Crankbait or Swimbait


----------



## Jim (Jun 19, 2008)

Crankbait

Coke or Pepsi


----------



## Tompatt (Jun 19, 2008)

Jim said:


> Crankbait
> 
> Coke or Pepsi



Even tho this was already asked... COKE!

Ford or Chevy?


----------



## Waterwings (Jun 19, 2008)

Tompatt said:


> Jim said:
> 
> 
> > Crankbait
> ...



Already asked, lol, but Ford!

See a first run movie at the Theater, or wait for the DVD?


----------



## Jim (Jun 19, 2008)

DVD

Chopper or race bike


----------



## Waterwings (Jun 19, 2008)

Chopper.


Ride in a typical News station helicopter, or a Blackhawk ?


----------



## Tompatt (Jun 19, 2008)

Waterwings said:


> Tompatt said:
> 
> 
> > Jim said:
> ...



BAHA...God me and jim are losing it! :shock: :shock: :shock: :shock: :shock: :shock:


----------



## Tompatt (Jun 19, 2008)

Black Hawk...

Jeep Yj or Jeep Cj?


----------



## Jim (Jun 19, 2008)

CJ








Camaro or Mustang


----------



## Waterwings (Jun 19, 2008)

Mustang.


Beans, cornbread, & fried taters or Cheeseburger?


----------



## Tompatt (Jun 19, 2008)

Jim said:


> CJ
> 
> 
> 
> ...



AHHH! FORGET U JIM! YJ's MAN!


----------



## cyberflexx (Jun 19, 2008)

being caught picking your nose in public, or being caught farting in public?


----------



## Waterwings (Jun 20, 2008)

picking nose.


Early morning fishing or Night fishing?


----------



## Waterwings (Jun 21, 2008)

hmmm........Early morning (feel like I'm talking to myself, lol)

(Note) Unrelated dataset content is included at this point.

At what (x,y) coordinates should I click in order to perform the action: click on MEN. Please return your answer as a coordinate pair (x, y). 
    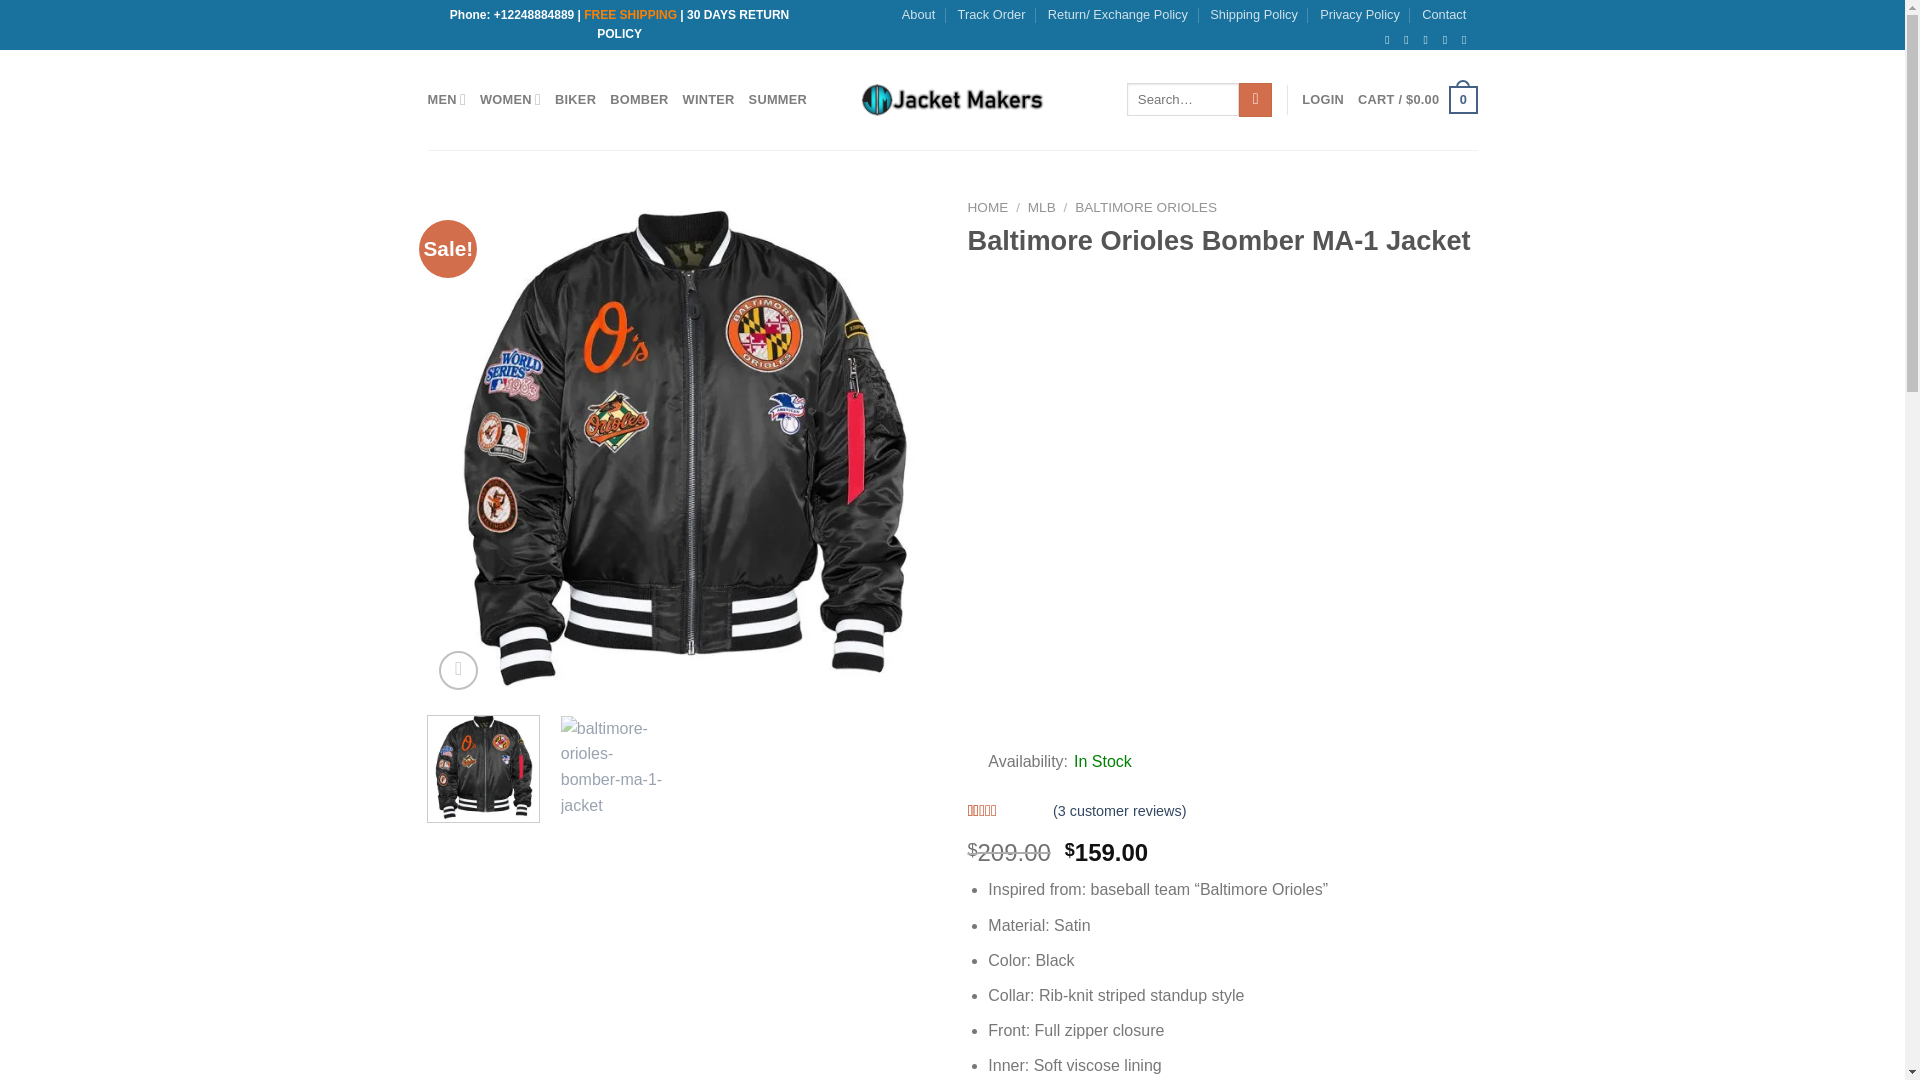
    Looking at the image, I should click on (447, 98).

Scrambled eggs or Over Easy?


----------



## BassAddict (Jun 21, 2008)

Overeasy!

As far as pets go: Cat or Dog?


----------



## Waterwings (Jun 21, 2008)

Dog.


Superhero: Superman or Batman?


----------



## redbug (Jun 21, 2008)

BATMAN WAS NOT A SUPERHERO!!!

superman 

custom painted or off the shelf (CRANkBAITS0


----------



## Waterwings (Jun 21, 2008)

redbug said:


> BATMAN WAS NOT A SUPERHERO!!!...



Wasn't he in the Justice League of superheros, lol?


----------



## redbug (Jun 21, 2008)

yes but that was out of pity.. he had NO SUPER POWER just a utility belt..
he might have been able to join the mystery men with Ben Stiller


----------



## Waterwings (Jun 21, 2008)

redbug said:


> yes but that was out of pity.. he had NO SUPER POWER just a utility belt..
> he might have been able to join the mystery men with Ben Stiller



:lol: 

How about a Justice League movie? 8) 
https://www.cinematical.com/2007/02/23/justice-league-movie-officially-kickstarted/


----------



## redbug (Jun 21, 2008)

I stand by my comments.. he was not a super hero just a rich dude with some toys.. next you will want to make duck tape guy a super hero...


----------



## Waterwings (Jun 21, 2008)

redbug said:


> I stand by my comments.. he was not a super hero just a rich dude with some toys.. next you will want to make duck tape guy a super hero...



Lol :lol:


----------



## Waterwings (Jun 21, 2008)

Okay, what's your take on the Silversurfer. Good guy or bad guy?


----------



## Waterwings (Jun 21, 2008)

Off the shelf.


Bassmaster Elite Series or FLW?


----------



## SMDave (Jun 21, 2008)

FLW.

Lemons or Limes?


----------



## JustFishN (Jun 22, 2008)

limes 




iced coffee or hot?


----------



## Jim (Jun 22, 2008)

JustFishN said:


> limes
> 
> 
> 
> ...



ICED! :mrgreen: 

Sugar or substitute?


----------



## JustFishN (Jun 22, 2008)

substitute





rain or snow?


----------



## SMDave (Jun 22, 2008)

snow!
well except the cabin fever it brings...

spinning or baitcasting?


----------



## JustFishN (Jun 22, 2008)

spinning



ocean or lake?


----------



## Waterwings (Jun 22, 2008)

Lake.


Tacos or Enchilada's?


----------



## JustFishN (Jun 23, 2008)

tacos!




socks with sandals or without!


----------



## Waterwings (Jun 23, 2008)

Without.


Octane: 87 or 93?


----------



## Jim (Jun 23, 2008)

87


oil change 3000 miles or 5000 miles


----------



## natetrack (Jun 23, 2008)

3000

Big dog or little dog?


----------



## redbug (Jun 23, 2008)

both.. i have a 60lb dog that's only a foot tall.. basset hounds

margarita's frozen or on the rocks


----------



## shizzy (Jun 23, 2008)

Rocks w/ salt

Sushi or sashimi?


----------



## SMDave (Jun 23, 2008)

Sushi.

Pen or pencil


----------



## JustFishN (Jun 23, 2008)

pen (zebra fine point black is all I use)



beans..... BUSH's or B&M?


----------